# Fake Rock Face Build



## Meefloaf (Apr 22, 2013)

Hey guys, My name's Joe and I live in the UK. I've been on this site for awhile watching a few threads and taking in as much as i can to help me with my future frog projects.

Basically, this years project is going to be a 100x60x60cm ENT tank, I'm currently struggling to get my head around how to create the visual i want to, I originally planned to use eggcrate to create rock terracing so i could have little pockets of greenery dotted around the rock face. Where i live there is inspiration all around, this is from the side of a motorway aha! and it's along the lines of what i want to achieve and hopefully it'll help you understand my thoughts










I'm toying with the idea of having say one rock section of the back left and then a crevice seperating it from the right hand side, asif a waterfall used to run there. this will allow me to run my drainage water area through here like a dried up stream bed (on my last build i had help from Frogfreak Glenn and ran it across the front). My other problem is, I'm used to building the jungle style viv's so i have the need to cram things into the empty vertical space. was thinking of having a raised stump jutting out of the rock on the right hand side, having the stumps roots trailing out over the right hand side (hiding and climbing) and some across the little 'stream' etc. I won't be having a running water feature.

■ **DATASET ENTRIES**
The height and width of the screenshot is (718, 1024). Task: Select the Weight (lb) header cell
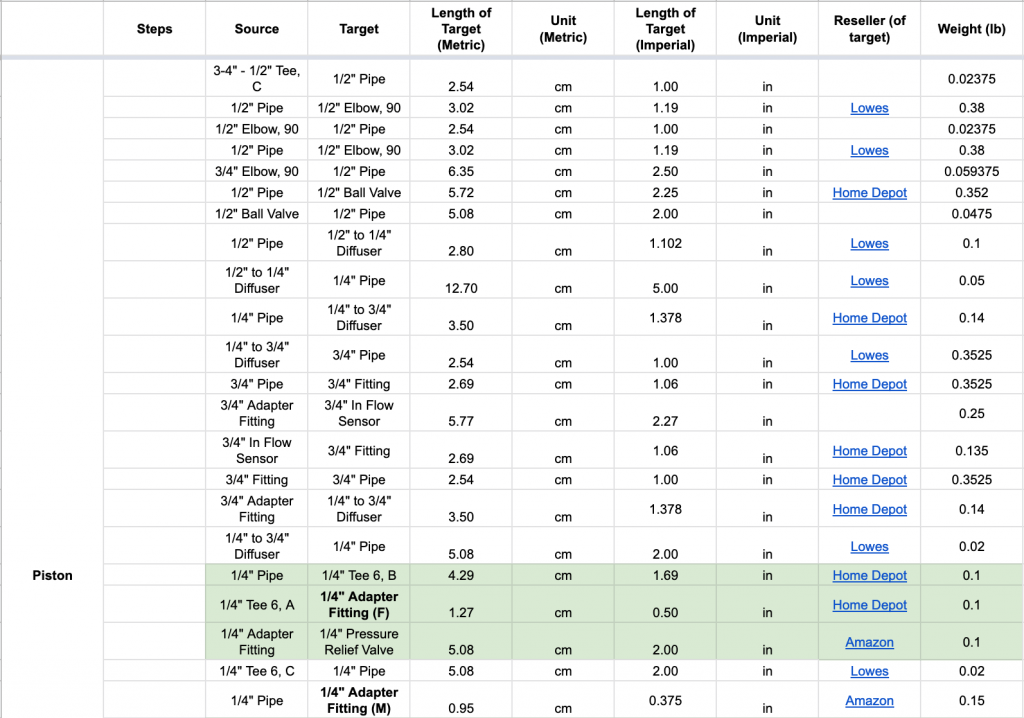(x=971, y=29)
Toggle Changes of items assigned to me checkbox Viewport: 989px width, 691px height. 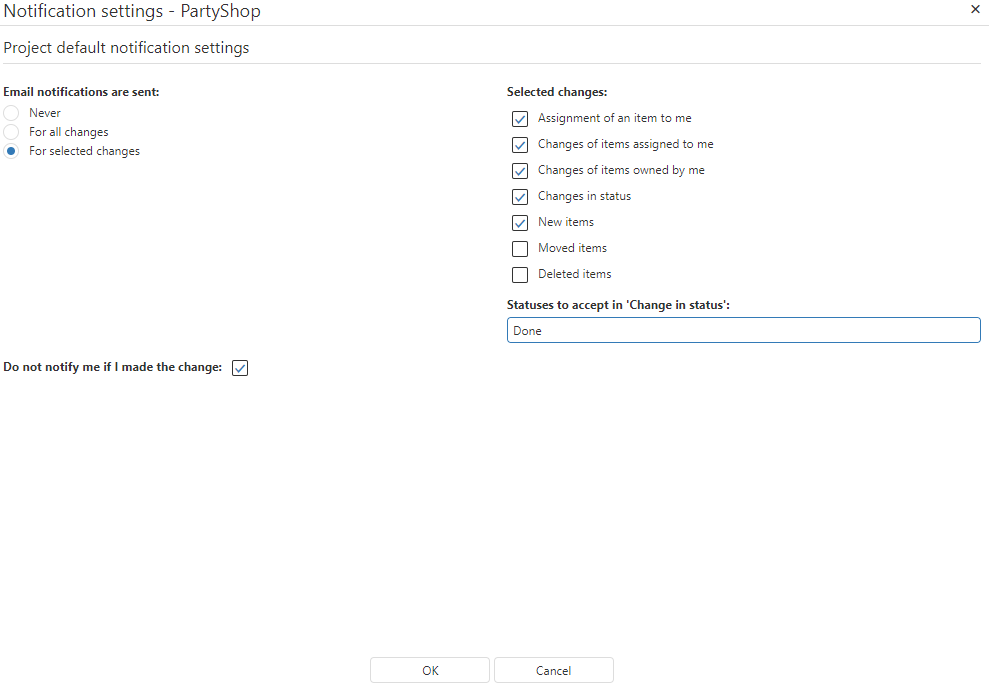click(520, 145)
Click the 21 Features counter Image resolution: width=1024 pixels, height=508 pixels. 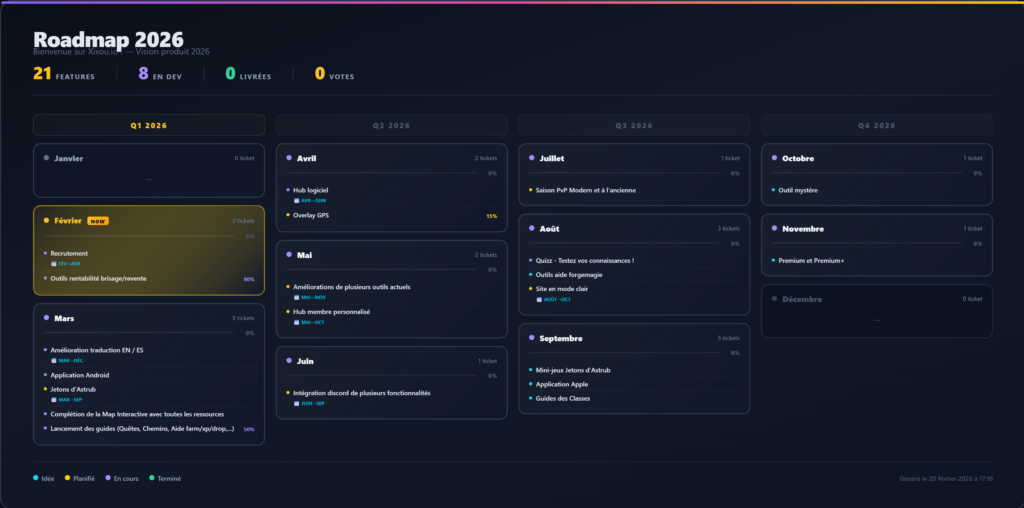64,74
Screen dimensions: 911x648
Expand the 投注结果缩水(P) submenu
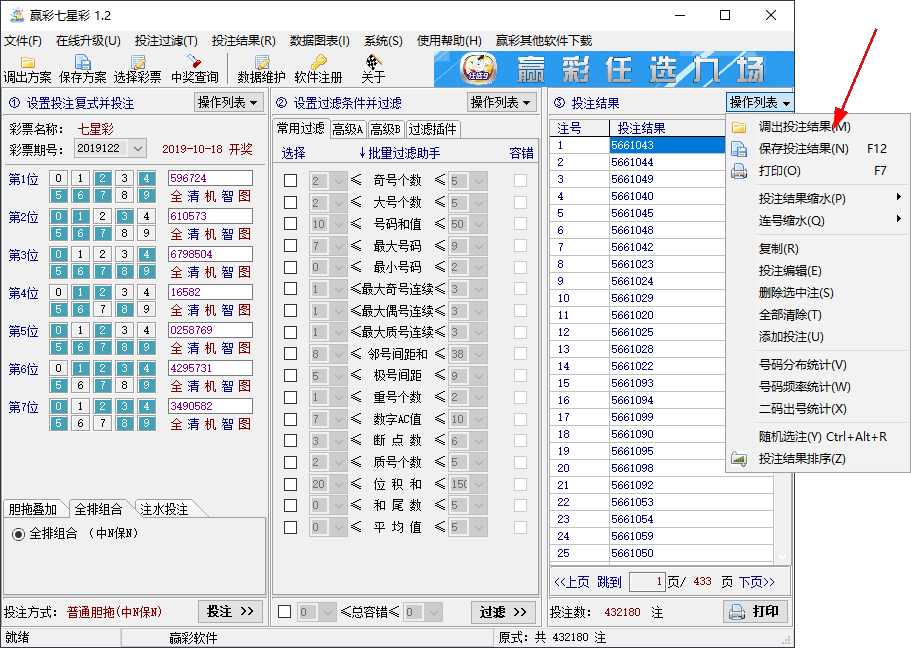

■ **SET TASK 1**
What size is the tank planned for this year's project in the forum post?
■ **SET TASK 2**
Copy the stretch of the forum post from "I'm toying with" through "running water feature.".
Work only from the forum post about the rock face build.

■ **TASK ANSWER 1**
100x60x60cm

■ **TASK ANSWER 2**
I'm toying with the idea of having say one rock section of the back left and then a crevice seperating it from the right hand side, asif a waterfall used to run there. this will allow me to run my drainage water area through here like a dried up stream bed (on my last build i had help from Frogfreak Glenn and ran it across the front). My other problem is, I'm used to building the jungle style viv's so i have the need to cram things into the empty vertical space. was thinking of having a raised stump jutting out of the rock on the right hand side, having the stumps roots trailing out over the right hand side (hiding and climbing) and some across the little 'stream' etc. I won't be having a running water feature.